**Goal of the exercise**
In your copy, the records appear word for word and the pictures do not appear at all.

**Data records**

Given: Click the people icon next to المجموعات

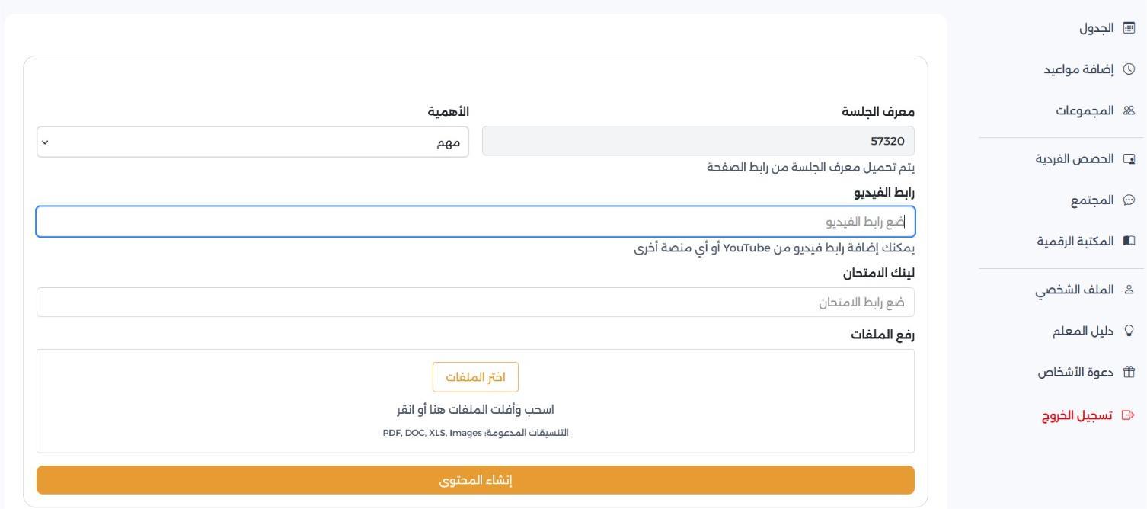Looking at the screenshot, I should click(1129, 111).
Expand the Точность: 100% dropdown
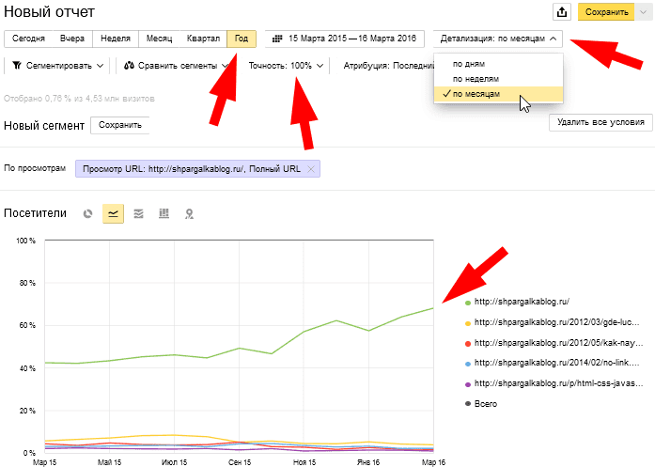 [286, 66]
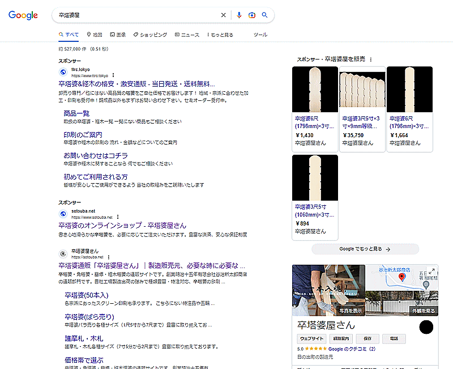Open image search with the camera icon
453x369 pixels.
(x=252, y=15)
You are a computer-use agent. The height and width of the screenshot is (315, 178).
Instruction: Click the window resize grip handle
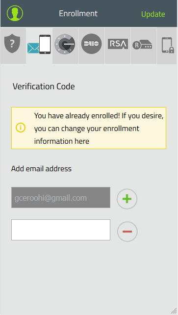click(174, 311)
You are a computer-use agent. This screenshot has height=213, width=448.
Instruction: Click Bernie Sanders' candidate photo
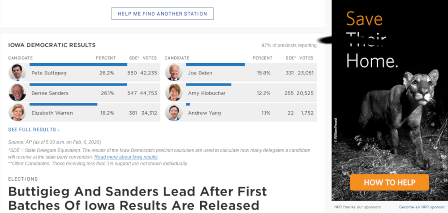17,93
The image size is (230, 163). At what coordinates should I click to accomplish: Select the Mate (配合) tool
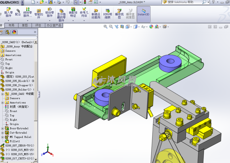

**Result of this exercise**
Given: Click the people icon next to المجموعات

Looking at the screenshot, I should click(1129, 111).
Expand the Точность: 100% dropdown
 [286, 66]
Open image search with the camera icon
453x369 pixels.
(x=252, y=15)
You are a computer-use agent. The height and width of the screenshot is (315, 178).
Instruction: Click the window resize grip handle
click(174, 311)
You are a computer-use agent. This screenshot has height=213, width=448.
Instruction: Click Bernie Sanders' candidate photo
17,93
The image size is (230, 163). At what coordinates should I click to accomplish: Select the Mate (配合) tool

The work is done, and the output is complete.